Saved data entries
----------------------------------------
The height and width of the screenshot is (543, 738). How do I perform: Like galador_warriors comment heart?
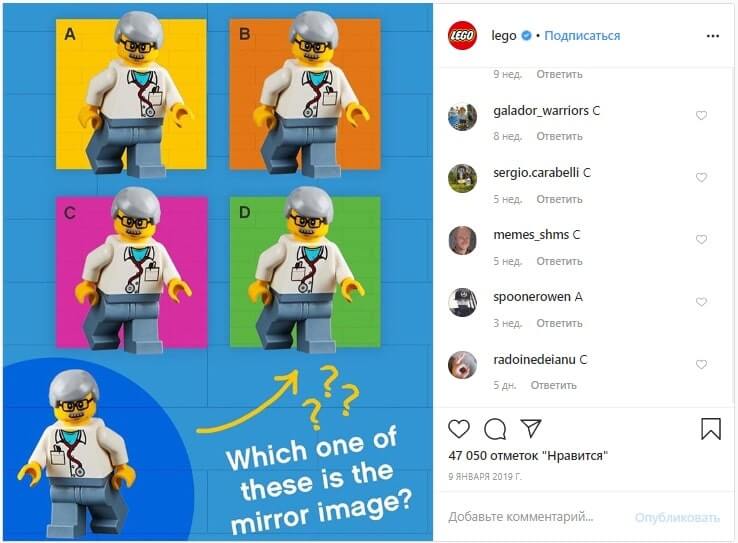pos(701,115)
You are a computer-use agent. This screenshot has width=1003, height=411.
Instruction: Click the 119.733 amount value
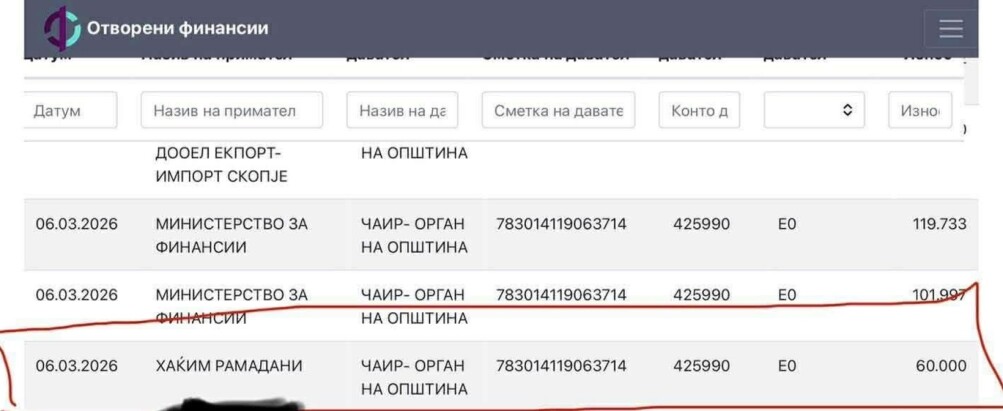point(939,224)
----------------------------------------
• [EXERCISE INSTRUCTIONS]
Write out the entries word for word. Skip the pictures.

• [OUTPUT OF THE TASK]
The height and width of the screenshot is (543, 738). How do I perform: Like galador_warriors comment heart?
pos(701,115)
You are a computer-use agent. This screenshot has width=1003, height=411.
Instruction: Click the 119.733 amount value
point(939,224)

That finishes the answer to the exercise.